§ The request
Update the records by replacing "Given:" with "Prompt:" and leave all else unchanged. Omit the pictures from your answer.

(Records from a dataset)
○ ○ ○
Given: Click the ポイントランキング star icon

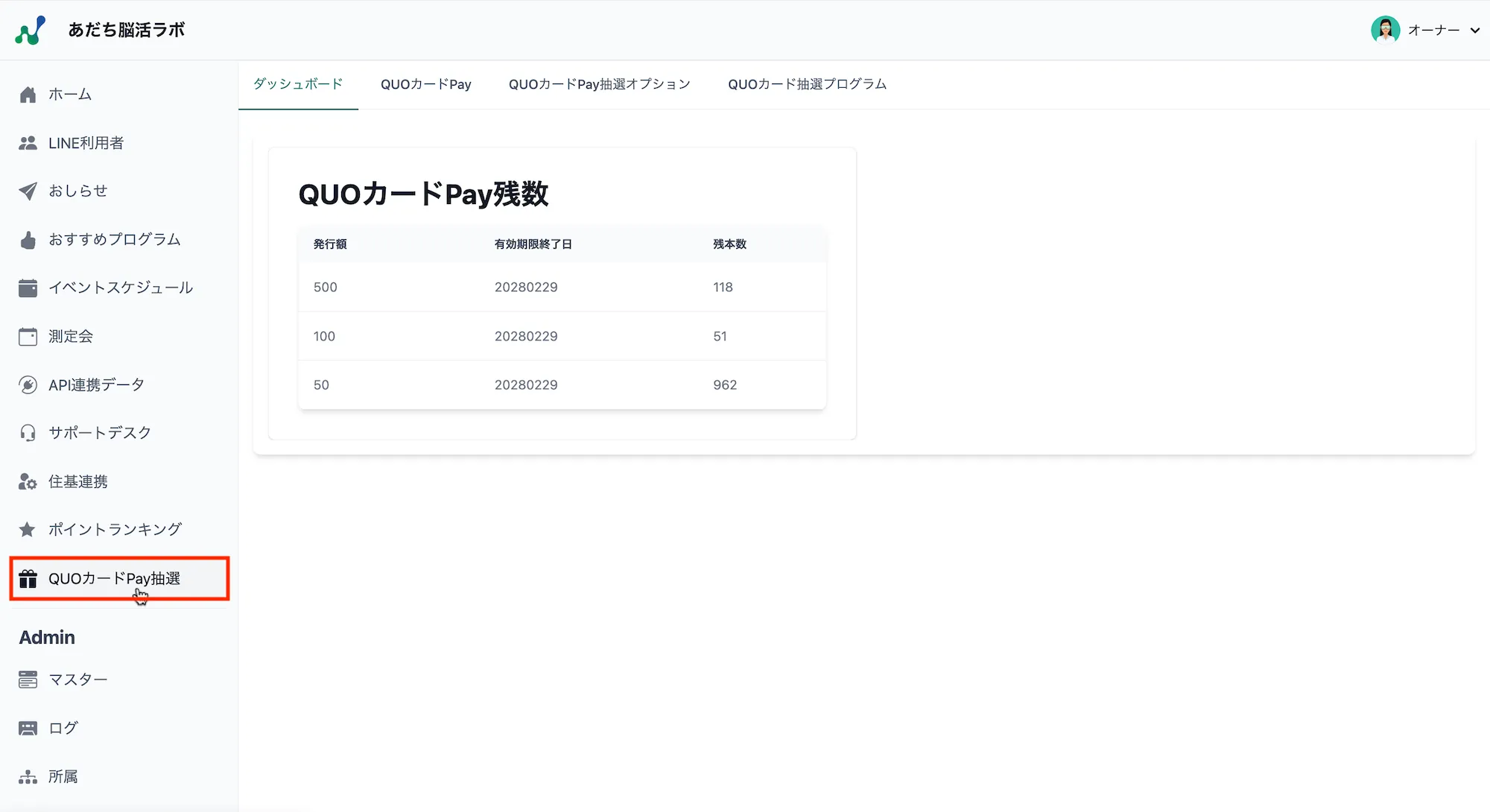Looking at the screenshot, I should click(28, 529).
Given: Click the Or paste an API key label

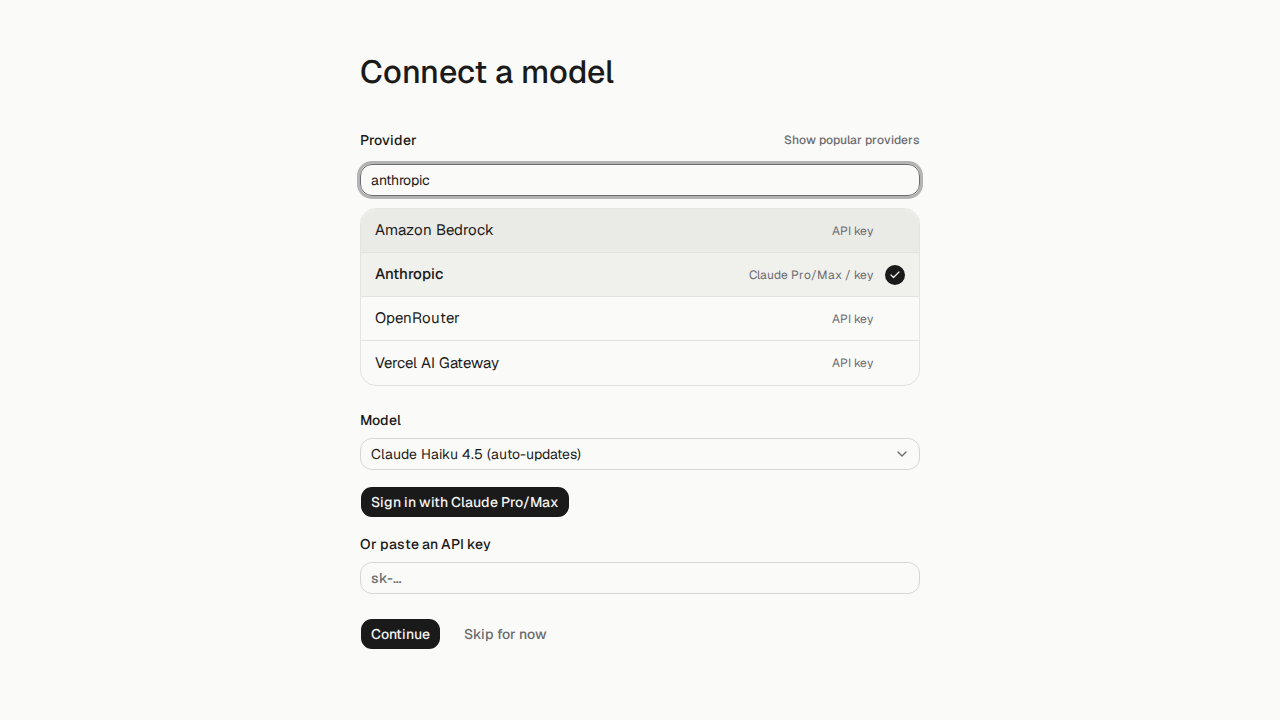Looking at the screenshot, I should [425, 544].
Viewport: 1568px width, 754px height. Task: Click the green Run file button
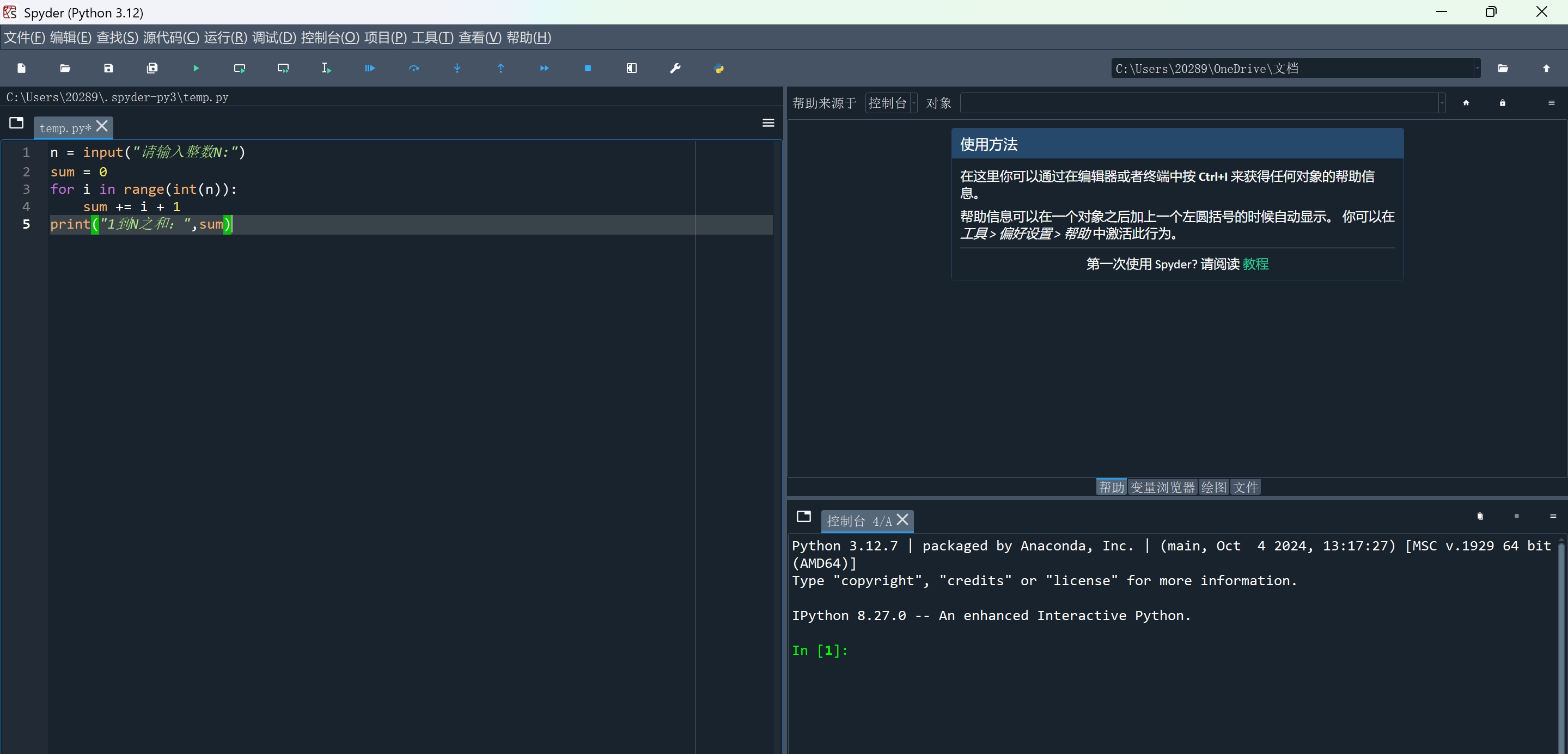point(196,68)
○ ○ ○
§ Finished task
Prompt: Click the ポイントランキング star icon

Looking at the screenshot, I should click(28, 529).
Prompt: Click the Or paste an API key label

Looking at the screenshot, I should [425, 544].
Viewport: 1568px width, 754px height. Task: Click the green Run file button
point(196,68)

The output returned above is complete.